Die zentrale Frage dabei lautet: Wer profitiert am Ende? Auf jeden Fall der Arbeitgeber. Eine Maschine wird nicht krank, kündigt nicht, meldet keinen Urlaub an, stellt keinen Antrag auf Gehaltserhöhung, protestiert nicht mit Streikplakaten vor dem Werkstor, braucht keine Pause.

Das Argument, dass alte, von Menschen besetzte Arbeitsplätze wegbrechen könnten – und dass die neuen, die stattdessen entstehen, Höherqualifizierungen erfordern, zu denen nicht jeder Arbeitnehmer in der Lage ist, versucht Herzog zu entkräften: „Wir machen das ja nicht, um Menschen wegzurationalisieren. 80 bis 90 Prozent des industriellen Marktes sind Mittelstand, und da herrscht Personalmangel.“ Gewiss, einiges an Tätigkeiten werde wegfallen. „Aber es wird viel bleiben, das nicht extrem viel Know how erfordert.“

Arbeitswelt verändert sich

Die Probleme sind vielfältig. Um einem Roboter beizubringen, sein menschliches Gegenüber zu lesen, seine Intentionen zu berechnen, braucht es ein Entwicklerteam, dass, obwohl aus unterschiedlichen Fachgebieten, „unter denselben Begriffen auch dasselbe versteht“, sagt Herzog. „Schon allein das ist gar nicht so einfach.“ Zudem braucht man exzellente Sensorik – und Vertrauen. Denn ein Roboter, der mit einem Menschen zusammenarbeitet, vielleicht ein Vielfaches seiner Kraft besitzt, könnte, wenn er Absicht oder Verhalten eines Menschen falsch interpretiert, tödliche Unfälle verursachen.

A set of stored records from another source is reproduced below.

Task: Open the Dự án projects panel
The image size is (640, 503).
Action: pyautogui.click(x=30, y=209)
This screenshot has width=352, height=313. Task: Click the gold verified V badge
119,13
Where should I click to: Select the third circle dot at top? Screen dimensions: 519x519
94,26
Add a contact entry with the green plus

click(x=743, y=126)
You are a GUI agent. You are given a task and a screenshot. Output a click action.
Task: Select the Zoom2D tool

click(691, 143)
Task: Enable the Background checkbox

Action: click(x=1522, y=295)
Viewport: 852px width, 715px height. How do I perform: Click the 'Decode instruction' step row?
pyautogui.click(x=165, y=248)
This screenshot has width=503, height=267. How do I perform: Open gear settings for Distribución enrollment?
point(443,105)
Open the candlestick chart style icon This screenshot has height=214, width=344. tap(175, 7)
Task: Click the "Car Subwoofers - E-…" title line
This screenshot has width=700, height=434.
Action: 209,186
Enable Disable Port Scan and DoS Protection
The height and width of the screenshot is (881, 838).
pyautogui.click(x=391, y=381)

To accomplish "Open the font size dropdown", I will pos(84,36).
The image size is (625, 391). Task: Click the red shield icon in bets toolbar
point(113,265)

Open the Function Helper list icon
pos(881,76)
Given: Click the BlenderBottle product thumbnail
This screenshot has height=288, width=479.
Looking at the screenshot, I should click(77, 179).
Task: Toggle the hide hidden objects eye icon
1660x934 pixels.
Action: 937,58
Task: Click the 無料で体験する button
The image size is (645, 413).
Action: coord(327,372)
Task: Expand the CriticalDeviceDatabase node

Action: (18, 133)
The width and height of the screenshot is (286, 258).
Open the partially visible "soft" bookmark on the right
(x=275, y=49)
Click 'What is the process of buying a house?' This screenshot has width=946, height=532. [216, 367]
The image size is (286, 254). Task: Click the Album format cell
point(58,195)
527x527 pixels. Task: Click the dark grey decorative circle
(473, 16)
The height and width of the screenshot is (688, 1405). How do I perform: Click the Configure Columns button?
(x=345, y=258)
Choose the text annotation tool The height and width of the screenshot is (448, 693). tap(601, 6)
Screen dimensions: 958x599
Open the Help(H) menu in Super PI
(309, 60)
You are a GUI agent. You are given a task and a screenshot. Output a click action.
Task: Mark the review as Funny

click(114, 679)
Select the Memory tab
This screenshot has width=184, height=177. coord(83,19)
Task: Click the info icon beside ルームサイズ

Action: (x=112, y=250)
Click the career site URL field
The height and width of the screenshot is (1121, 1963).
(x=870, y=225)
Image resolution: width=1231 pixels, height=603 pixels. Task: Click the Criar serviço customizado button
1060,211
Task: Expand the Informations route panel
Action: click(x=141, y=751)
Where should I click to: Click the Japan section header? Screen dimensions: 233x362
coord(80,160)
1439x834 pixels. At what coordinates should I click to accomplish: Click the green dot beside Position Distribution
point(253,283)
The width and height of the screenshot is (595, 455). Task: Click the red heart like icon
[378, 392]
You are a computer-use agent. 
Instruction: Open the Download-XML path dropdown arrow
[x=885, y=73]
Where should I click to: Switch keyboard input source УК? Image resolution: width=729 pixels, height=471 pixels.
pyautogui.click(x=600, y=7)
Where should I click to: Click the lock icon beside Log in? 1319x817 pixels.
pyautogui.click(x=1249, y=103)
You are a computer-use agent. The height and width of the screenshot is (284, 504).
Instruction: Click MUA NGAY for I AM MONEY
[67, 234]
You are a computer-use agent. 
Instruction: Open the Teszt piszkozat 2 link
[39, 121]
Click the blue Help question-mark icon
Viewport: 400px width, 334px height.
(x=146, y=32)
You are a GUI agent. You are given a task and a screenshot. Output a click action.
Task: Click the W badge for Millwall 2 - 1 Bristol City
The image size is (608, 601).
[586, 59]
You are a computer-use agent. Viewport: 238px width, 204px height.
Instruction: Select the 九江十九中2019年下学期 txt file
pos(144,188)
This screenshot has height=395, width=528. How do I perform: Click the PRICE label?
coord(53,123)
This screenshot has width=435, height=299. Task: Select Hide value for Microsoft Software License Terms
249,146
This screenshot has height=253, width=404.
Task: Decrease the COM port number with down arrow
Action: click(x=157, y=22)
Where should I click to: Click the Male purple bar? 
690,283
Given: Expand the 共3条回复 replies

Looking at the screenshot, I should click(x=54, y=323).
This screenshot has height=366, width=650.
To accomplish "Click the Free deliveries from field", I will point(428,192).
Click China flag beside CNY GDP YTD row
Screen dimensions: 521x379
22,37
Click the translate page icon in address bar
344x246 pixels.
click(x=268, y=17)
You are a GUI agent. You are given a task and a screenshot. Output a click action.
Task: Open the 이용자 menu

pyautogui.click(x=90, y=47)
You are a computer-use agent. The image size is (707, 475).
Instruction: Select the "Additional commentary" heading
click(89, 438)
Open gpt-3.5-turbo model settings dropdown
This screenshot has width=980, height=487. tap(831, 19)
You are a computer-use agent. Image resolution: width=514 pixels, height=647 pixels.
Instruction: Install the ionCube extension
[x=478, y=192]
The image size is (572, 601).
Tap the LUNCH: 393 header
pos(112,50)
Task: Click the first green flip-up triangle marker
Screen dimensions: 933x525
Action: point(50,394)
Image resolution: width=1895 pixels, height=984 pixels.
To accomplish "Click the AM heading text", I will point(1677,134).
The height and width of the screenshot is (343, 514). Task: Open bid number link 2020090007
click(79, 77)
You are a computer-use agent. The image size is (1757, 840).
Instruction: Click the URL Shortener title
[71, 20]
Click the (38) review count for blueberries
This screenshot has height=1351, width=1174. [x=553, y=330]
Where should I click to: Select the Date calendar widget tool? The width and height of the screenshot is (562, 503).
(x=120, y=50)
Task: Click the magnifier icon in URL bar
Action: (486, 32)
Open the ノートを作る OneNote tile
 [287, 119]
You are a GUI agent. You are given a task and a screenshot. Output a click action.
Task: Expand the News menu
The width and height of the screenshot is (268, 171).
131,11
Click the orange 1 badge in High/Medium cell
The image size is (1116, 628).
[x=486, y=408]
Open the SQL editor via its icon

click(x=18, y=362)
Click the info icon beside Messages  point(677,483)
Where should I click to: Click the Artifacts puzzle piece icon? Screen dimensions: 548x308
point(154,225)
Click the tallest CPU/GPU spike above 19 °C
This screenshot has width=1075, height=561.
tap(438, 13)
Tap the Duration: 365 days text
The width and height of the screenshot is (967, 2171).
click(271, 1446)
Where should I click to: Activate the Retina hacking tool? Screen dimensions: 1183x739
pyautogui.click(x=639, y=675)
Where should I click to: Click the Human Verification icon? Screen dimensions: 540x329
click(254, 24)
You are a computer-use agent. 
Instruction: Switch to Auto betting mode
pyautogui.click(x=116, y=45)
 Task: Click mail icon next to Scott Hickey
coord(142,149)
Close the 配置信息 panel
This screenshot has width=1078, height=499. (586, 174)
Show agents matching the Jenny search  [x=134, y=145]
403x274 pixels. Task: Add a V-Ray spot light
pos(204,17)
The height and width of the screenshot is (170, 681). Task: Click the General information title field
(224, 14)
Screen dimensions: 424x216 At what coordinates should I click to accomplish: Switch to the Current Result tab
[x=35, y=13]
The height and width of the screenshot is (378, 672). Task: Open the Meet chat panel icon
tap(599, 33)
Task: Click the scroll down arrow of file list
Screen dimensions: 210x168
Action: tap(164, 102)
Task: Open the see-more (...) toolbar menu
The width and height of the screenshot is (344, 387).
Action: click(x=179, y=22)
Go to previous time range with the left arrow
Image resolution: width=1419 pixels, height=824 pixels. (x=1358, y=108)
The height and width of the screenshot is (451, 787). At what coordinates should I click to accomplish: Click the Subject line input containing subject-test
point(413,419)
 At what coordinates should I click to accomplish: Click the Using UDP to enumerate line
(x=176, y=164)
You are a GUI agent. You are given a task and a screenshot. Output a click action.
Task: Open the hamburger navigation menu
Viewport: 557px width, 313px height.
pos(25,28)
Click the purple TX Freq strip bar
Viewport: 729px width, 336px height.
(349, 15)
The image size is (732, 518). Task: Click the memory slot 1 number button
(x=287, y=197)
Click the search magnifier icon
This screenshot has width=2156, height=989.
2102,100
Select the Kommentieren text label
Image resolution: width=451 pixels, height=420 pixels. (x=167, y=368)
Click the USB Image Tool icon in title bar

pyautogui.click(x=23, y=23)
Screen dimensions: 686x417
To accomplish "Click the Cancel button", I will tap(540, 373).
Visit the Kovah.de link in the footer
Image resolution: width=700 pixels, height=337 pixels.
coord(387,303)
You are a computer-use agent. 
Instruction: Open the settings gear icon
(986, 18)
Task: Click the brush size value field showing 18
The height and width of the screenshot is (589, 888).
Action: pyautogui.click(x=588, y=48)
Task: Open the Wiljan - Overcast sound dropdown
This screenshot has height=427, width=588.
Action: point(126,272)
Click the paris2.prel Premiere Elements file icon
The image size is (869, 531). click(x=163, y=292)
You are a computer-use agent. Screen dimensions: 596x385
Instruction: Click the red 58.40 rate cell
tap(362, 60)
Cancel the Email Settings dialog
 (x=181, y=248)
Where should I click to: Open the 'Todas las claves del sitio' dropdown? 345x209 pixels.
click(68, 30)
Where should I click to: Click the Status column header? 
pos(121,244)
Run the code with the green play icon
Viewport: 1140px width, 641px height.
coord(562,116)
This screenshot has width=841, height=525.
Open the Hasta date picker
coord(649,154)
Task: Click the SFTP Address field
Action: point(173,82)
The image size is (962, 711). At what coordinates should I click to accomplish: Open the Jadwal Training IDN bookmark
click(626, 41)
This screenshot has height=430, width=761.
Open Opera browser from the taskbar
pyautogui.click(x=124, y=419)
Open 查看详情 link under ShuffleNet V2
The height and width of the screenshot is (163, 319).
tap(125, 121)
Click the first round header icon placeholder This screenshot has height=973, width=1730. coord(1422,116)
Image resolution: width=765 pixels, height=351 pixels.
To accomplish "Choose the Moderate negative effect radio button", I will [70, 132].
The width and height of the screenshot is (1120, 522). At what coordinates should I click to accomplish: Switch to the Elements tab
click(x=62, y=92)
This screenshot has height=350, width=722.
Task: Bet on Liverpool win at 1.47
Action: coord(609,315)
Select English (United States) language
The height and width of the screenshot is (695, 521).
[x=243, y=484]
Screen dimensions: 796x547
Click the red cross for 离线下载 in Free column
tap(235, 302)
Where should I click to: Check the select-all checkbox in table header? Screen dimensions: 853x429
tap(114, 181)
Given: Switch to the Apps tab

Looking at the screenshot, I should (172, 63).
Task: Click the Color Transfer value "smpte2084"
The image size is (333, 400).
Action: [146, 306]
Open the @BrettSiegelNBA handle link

Aber bis zu einer solchen Nähe am Arbeitsplatz ist es noch weit. Sicher ist nur eins, sagt Herzog: „Die Zeit, in der Forschende im stillen Kämmerlein sitzen und nur für ihre Fachcommunity schreiben, ist endgültig vorbei.“

Olaf Cramm, Gewerkschaftssekretär der DGB Region Osnabrück-Emsland-Grafschaft Bentheim, sieht das alles nicht so rosig. „Natürlich werden neue Technologien zum Einsatz kommen“, sagt er der taz. „Aber KI wird kein Zauberschwert sein, um Fachkräfte zu ersetzen.“

Dass sich Arbeit verändere, sei allen bewusst. „Also müssen das auch die Bedingungen für Arbeit in Zeiten, Entlohnung und allen Abläufen sein. Dazu gehört dann auch, wie die Maschinen dazu beitragen, ein effektives Sozialsystem, dessen Infrastruktur, zu erhalten.“ Roboter und KI seien „nur so gut wie ihr Beitrag zum Erhalt einer menschenwürdigen Lebensrealität“. Cramm fragt kritisch: „Oder produzieren die Schaltkreise zukünftig füreinander?“

Fachleute vieler Dienstleistungen seien „nicht ersetzbar“. Das reiche von Gemeinwesen über Handwerk bis zu Gesundheit, Bildung, Kultur und Sozialem. „Zumindest, wenn Menschen in der Zukunft mancher Forschender noch Platz haben“, sagt Cramm.

Das Niedersächsische Ministerium für Wissenschaft und Kultur fördert das Verbundprojekt in Zusammenarbeit mit der VolkswagenStiftung übrigens mit knapp 1,8 Millionen Euro.